The Transforming Power of Grace
We believe we live under the new covenant of grace. "For the law was given through Moses, but grace and truth came through Jesus Christ" (John 1:17). The old covenant came through a servant. Grace came through the Son.
Look at how each one opened. Moses' first miracle turned water into blood, and it ended in death. Jesus' first miracle turned water into wine, and it ended in a celebration. The letter kills. The Spirit gives life (2 Corinthians 3:6).
The law is man-centered — it measures what you must accomplish. Grace is Jesus-centered — it announces what He already accomplished. Under the law, your disobedience disqualifies you. Under grace, His obedience qualifies you. Under the law, you're made righteous when you do right. Under grace, you're made righteous when you believe right (Romans 4:3-8).
Under the law, God said He would by no means clear the guilty. Under grace, He says something that should stop you in your tracks: "their sins and their lawless deeds I will remember no more" (Hebrews 8:12).
We hold the Ten Commandments in the highest honor. They are holy, just, and good — and they are so unbending in their standard that Scripture flatly says no one is justified by them (Galatians 3:11). That's the point of them. They were never a ladder. They were a mirror.

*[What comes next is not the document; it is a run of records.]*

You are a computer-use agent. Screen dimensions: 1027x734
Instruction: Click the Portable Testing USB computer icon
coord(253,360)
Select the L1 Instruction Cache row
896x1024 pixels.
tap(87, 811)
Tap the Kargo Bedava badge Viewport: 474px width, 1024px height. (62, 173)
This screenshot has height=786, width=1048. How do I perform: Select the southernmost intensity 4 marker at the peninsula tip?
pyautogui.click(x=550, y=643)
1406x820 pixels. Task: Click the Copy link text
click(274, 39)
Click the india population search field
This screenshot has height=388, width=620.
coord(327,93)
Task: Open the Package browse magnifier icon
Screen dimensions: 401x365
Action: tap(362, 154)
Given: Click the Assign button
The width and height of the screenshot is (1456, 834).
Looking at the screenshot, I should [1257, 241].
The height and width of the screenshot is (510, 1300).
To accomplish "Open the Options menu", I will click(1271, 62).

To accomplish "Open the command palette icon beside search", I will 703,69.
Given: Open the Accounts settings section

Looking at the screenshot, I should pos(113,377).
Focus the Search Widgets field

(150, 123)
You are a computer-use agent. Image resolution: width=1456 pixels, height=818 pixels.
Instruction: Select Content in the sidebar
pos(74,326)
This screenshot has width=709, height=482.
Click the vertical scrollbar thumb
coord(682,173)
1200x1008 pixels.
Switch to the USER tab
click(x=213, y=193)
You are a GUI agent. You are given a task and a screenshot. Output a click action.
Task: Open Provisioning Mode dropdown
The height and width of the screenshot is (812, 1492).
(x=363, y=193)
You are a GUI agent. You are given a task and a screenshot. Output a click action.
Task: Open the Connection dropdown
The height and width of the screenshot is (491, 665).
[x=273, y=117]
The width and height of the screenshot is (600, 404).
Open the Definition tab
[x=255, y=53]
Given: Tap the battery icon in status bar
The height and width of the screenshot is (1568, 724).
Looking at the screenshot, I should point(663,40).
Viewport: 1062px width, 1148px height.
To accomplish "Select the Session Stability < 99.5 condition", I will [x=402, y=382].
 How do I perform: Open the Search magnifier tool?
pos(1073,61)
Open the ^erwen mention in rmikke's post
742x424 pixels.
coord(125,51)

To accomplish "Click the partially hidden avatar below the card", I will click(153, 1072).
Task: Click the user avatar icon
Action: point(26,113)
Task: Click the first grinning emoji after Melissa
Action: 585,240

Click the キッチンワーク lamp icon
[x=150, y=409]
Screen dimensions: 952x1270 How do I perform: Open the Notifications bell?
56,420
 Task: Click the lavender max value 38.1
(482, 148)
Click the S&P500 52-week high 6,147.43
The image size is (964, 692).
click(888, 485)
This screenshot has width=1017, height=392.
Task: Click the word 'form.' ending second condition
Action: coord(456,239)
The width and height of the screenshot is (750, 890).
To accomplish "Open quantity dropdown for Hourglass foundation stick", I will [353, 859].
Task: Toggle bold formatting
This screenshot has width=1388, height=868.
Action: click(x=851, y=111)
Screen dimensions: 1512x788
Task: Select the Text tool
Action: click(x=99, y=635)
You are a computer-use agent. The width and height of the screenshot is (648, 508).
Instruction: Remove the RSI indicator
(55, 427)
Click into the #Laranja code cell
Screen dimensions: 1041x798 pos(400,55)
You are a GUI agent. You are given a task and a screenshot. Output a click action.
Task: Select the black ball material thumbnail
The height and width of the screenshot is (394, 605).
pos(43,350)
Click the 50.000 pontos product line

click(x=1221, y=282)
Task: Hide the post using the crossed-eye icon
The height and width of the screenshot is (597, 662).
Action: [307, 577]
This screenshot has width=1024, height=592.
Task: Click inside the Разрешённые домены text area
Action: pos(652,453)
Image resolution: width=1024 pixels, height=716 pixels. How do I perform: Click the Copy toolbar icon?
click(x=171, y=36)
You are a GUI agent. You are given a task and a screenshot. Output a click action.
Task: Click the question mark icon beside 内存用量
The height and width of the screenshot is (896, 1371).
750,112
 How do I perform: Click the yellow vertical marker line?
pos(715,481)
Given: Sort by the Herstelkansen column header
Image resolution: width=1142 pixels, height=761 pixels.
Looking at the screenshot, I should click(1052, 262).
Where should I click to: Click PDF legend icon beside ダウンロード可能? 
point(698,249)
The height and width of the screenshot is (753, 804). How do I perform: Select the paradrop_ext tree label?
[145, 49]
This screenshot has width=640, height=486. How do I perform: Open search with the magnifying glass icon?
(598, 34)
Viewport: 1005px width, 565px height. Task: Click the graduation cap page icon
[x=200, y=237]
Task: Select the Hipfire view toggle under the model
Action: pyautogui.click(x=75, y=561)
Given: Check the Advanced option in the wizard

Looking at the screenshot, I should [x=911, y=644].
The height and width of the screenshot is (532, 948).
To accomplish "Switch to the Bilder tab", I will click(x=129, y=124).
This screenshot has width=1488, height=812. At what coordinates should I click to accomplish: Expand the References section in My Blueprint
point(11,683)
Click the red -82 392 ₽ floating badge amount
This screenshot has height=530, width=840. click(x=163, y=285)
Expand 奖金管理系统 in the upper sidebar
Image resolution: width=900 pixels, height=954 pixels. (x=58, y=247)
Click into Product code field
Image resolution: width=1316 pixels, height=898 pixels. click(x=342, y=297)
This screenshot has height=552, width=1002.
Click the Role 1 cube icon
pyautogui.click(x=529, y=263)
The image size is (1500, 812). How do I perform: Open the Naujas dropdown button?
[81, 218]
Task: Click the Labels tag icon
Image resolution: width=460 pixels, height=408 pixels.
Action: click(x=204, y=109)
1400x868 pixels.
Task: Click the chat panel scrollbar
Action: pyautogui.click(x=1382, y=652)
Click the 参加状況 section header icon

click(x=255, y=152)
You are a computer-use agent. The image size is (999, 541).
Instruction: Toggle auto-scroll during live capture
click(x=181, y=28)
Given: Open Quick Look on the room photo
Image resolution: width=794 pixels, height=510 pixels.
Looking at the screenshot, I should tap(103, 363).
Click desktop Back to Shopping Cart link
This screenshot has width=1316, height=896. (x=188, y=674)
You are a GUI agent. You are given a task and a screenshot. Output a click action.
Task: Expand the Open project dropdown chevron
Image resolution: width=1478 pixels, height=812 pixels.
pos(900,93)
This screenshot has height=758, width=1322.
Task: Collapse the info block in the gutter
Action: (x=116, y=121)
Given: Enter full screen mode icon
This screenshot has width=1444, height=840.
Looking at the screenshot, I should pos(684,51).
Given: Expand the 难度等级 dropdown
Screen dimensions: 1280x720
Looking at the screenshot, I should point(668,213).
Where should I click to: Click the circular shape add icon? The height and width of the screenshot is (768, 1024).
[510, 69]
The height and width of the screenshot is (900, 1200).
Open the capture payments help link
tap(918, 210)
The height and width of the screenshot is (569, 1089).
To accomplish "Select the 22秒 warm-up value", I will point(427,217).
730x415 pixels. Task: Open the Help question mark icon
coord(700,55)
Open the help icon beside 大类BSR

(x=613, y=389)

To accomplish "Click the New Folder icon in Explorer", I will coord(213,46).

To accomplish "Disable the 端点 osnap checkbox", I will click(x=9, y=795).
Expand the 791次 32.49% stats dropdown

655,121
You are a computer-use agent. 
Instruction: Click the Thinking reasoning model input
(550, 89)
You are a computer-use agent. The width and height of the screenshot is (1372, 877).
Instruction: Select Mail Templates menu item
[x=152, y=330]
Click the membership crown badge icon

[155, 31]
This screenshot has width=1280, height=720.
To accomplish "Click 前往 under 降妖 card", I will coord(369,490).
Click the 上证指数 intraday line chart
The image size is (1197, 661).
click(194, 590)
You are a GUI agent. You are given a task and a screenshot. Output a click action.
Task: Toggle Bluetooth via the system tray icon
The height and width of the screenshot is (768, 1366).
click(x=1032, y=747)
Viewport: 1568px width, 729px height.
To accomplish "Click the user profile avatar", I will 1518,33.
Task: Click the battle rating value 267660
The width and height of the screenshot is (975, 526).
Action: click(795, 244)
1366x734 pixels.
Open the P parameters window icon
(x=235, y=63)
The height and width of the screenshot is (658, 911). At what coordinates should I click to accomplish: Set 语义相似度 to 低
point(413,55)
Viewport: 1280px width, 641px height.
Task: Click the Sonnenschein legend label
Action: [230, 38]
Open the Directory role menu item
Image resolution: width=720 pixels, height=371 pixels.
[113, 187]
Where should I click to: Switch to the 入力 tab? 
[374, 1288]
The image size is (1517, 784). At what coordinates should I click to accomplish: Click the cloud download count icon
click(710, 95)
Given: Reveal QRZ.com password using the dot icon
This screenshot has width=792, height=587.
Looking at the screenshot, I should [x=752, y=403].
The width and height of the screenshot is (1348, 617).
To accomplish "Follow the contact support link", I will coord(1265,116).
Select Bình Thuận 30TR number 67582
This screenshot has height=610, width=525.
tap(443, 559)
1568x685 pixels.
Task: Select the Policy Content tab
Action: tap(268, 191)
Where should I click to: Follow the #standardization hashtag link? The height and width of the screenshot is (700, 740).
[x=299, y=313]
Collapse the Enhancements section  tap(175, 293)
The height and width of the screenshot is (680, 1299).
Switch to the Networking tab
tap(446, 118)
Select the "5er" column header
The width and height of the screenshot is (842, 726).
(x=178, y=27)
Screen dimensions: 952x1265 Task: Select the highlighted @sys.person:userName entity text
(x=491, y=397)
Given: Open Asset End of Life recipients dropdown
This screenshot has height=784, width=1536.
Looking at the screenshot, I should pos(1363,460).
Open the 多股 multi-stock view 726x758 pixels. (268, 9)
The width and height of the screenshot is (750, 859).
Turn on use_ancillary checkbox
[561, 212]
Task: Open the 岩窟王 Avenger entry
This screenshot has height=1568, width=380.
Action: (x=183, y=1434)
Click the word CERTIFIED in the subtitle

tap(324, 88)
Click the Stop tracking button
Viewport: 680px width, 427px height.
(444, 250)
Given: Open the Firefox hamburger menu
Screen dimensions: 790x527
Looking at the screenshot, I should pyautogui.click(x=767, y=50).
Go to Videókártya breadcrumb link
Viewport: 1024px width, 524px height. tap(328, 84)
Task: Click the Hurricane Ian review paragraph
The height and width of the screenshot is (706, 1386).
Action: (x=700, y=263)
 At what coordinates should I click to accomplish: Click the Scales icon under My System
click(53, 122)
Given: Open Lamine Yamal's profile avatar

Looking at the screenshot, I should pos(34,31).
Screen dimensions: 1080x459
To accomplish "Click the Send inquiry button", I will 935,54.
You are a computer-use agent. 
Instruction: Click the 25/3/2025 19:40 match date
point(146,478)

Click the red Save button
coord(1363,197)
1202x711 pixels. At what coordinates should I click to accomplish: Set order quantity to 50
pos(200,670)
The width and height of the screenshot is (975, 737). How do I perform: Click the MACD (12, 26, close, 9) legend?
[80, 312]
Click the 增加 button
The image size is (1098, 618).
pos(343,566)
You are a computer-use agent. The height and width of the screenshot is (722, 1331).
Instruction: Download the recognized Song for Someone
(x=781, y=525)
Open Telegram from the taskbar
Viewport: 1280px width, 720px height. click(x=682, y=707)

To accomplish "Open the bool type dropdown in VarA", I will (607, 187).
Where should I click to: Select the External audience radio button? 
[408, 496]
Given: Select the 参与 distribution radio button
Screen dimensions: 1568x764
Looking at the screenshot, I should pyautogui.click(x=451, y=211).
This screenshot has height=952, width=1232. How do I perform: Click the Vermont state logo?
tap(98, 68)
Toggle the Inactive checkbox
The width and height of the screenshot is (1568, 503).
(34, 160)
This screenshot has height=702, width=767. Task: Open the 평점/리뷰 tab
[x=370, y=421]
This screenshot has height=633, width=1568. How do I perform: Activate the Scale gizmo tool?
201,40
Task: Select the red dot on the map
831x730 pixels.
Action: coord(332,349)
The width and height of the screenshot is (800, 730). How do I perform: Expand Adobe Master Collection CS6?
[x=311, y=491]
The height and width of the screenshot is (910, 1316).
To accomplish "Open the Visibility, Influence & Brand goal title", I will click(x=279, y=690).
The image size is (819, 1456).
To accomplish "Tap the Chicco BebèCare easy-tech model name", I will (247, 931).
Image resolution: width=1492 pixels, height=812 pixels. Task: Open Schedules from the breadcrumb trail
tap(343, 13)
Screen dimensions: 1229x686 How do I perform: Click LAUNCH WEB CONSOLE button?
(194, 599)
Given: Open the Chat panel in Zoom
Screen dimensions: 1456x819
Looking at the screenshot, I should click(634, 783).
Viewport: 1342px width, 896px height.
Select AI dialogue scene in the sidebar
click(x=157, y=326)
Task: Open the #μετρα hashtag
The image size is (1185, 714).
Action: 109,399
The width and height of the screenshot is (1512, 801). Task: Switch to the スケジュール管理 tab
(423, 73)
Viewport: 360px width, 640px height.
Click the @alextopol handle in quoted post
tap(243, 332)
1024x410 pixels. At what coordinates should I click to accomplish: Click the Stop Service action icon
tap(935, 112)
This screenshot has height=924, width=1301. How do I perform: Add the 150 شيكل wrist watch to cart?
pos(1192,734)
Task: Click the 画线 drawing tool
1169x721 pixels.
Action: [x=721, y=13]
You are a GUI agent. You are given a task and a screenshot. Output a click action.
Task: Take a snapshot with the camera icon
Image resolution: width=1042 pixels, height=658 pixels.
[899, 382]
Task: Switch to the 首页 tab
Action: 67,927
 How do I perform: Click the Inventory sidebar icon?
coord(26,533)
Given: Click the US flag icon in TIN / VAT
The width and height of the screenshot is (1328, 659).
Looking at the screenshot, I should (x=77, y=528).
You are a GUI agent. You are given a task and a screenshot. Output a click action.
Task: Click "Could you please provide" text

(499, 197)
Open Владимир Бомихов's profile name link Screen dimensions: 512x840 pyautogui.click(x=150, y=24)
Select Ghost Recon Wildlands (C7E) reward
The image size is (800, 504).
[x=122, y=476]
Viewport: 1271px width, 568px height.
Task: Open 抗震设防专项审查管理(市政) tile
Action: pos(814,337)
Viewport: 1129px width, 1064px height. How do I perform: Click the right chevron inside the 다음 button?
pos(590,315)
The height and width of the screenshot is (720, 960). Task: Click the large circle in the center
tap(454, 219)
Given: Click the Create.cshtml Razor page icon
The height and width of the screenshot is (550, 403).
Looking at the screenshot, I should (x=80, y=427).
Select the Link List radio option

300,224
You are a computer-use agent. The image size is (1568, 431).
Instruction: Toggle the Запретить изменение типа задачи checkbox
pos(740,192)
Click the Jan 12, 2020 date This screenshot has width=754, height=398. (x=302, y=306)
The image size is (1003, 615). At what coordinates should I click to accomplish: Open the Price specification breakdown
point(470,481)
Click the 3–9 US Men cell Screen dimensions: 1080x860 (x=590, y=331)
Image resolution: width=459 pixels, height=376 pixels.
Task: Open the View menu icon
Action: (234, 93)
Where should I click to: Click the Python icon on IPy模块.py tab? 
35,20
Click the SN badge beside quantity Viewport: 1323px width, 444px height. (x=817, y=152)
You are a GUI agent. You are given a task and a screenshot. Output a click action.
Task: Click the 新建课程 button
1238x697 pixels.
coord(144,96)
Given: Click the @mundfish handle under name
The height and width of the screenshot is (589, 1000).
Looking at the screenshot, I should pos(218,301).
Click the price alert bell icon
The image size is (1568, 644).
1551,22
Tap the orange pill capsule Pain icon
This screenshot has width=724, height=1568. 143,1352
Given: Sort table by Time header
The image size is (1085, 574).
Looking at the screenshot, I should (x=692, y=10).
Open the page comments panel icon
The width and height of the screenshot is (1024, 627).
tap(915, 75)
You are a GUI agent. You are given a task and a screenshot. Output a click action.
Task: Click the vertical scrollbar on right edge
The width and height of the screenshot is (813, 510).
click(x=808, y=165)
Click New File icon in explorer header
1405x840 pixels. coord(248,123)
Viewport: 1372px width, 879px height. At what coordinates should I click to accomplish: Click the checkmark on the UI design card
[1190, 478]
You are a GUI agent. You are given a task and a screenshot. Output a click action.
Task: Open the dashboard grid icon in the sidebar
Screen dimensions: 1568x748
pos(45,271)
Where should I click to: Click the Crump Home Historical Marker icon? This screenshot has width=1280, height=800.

And here's what we've watched happen for years: true grace produces true holiness. A person who has been genuinely wrecked by the love of God doesn't go looking for permission to sin — they go looking for the exit. The law can tell a man not to commit adultery, and he can obey it outwardly while loving no one. Grace goes further down. It teaches him to love his wife the way Christ loved the church. That's not behavior modification. That's transformation, and only the cross produces it.
Zacchaeus is the proof. Nobody commanded him to give half of everything away. He'd just met Jesus.